Aw Hun you will be okay. It's natural to feel apprehensive about all thd changes. For some reason men think a baby won't change their lives one bit :strangle:
 
its just that my older kids dad did nothing, never changed a nappy, did a night feed, he just carried on going to the pub all weekend, even when i was in labour he went out for the night and was pissed when we went to the hospital, on my second while i was in labour he had me cooking his dinner before he let me get ready to go to hospital.

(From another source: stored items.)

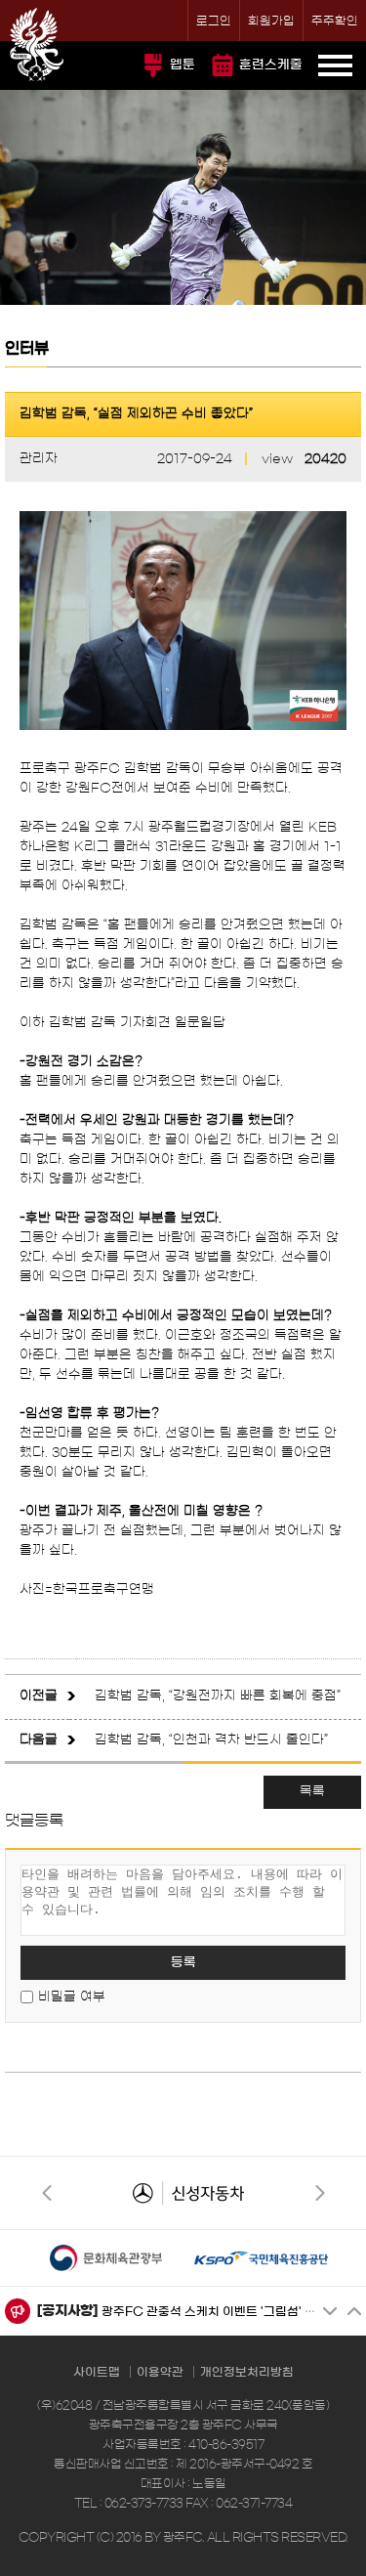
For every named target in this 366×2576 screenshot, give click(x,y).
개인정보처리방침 (247, 2372)
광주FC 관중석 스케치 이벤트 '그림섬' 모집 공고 (228, 2311)
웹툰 (182, 65)
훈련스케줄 (271, 65)
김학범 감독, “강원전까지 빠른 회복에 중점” (218, 1696)
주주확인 (334, 20)
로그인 (213, 20)
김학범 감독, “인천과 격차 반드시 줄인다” (211, 1740)
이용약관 (160, 2372)
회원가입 (271, 20)
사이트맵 (96, 2372)
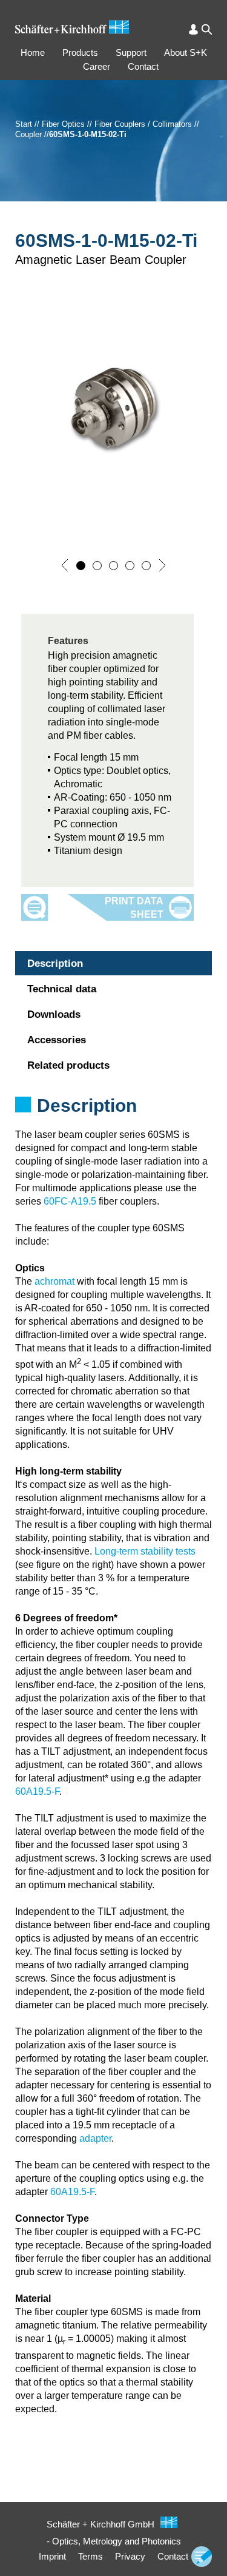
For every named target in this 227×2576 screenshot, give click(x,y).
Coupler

OH isnt like that at all but its bringing back all these horrible memories, i got rid of the ex when youngest was 11 months and was a single mum for years and it was hard work.
 
But you got through it didn't you which is a fab achievement and proves that you can do it. Ex sounds like a tosser, glad you got rid of that one. I'm sure your o/h will come up trumps with this one x
 
yeah i did lol

OH is nothing like ex, maybe its coz it hasnt hit him yet x he better bloody hurry up!!!
 
All the old instincts will kick in I felt like that couple if weeks ago although my other 2 r still little I was like omg how am I going to cope !! But have felt the most relaxed post birth with all 3 of them this time nothing has fazed me yet although oh is still off . Will b interesting first day I have school run to do on my own !! Sure oh will realise soon is it his first ? Xxx
 
I totally share your panic suzzi. I have a 9 yr age gap and have just got myself to where i wanted to be in my job etc and then i find out i'm pg. It felt like i was taking a massive step backwards to be honest as i thought i had finished my family. I keep thinking of all the positives having a new baby will bring and the extra help the older kids will be. I know my dh will be a good help but i also know that i will be doing the lions share of the work with the baby.
 
no its OH 3rd too.

i think part of it is my fault coz i carry on as normal and he lets me, we had a conversation about it the other week and he said if he started faffing about around me doing stuff id go mental as im to independant and would have to do it myself regardless of how i felt. ie even though id been sick all morning last wed i cooked a roast dinner.